A los 100 años se apagó la vida de Octavio Isaza, un nombre que para cientos de familias en Ibagué fue sinónimo de fe, alivio y segundas oportunidades. Durante décadas, personas que llegaban a su centro sin poder caminar salían no solo con avances físicos, sino creyendo de nuevo en la vida.
Conocido cariñosamente como Don Octavio, fue mucho más que un kinesiólogo. En su espacio ubicado en la carrera 40 con Ferrocarril, levantó un lugar que muchos describían como casi sagrado. Allí atendió a pacientes con fracturas, secuelas de accidentes cerebrovasculares y discapacidades físicas, devolviendo movilidad con sus manos firmes y serenidad con su palabra pausada.

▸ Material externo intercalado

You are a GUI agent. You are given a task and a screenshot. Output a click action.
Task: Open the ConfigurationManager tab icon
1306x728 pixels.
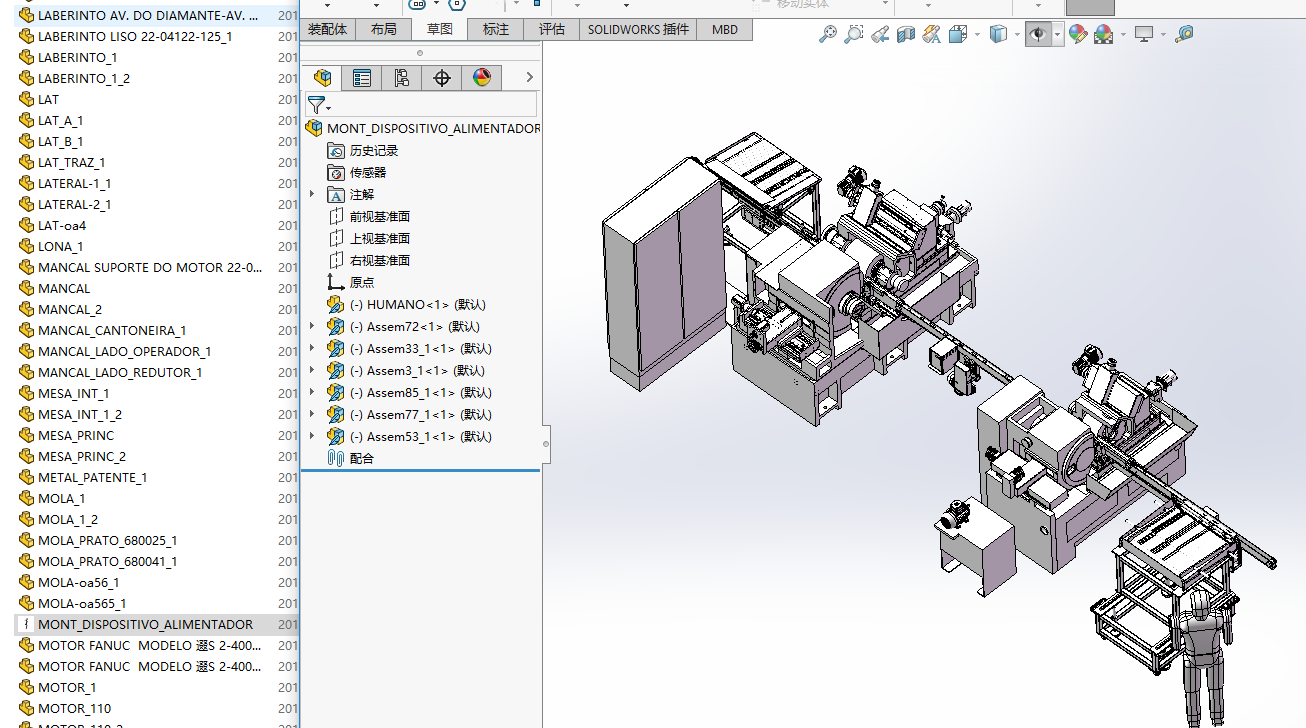coord(402,78)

Antes de dedicarse a sanar cuerpos, Don Octavio vivió una historia intensa. Fue boxeador y luego entrenador internacional en Estados Unidos, experiencia que marcó su carácter y disciplina. Al regresar a Colombia, decidió radicarse definitivamente en Ibagué, ciudad que terminó adoptándolo como uno de los suyos y que hoy lo despide con profundo respeto.
El pasado 9 de diciembre había celebrado su siglo de vida lúcido, querido y reconocido como ese último recurso al que muchos acudían cuando todo parecía perdido. Su partida deja un vacío enorme entre pacientes, familias y ciudadanos que encontraron en él no solo un sanador, sino un guía humano, cercano y solidario.
Las exequias de Don Octavio Isaza se realizarán este lunes 2 de febrero de 2026, a las 3:00 de la tarde, en la Parroquia Nuestra Señora de Chiquinquirá, en el barrio Piedra Pintada. Ibagué despide hoy a un hombre que dedicó su vida a levantar cuerpos… y almas.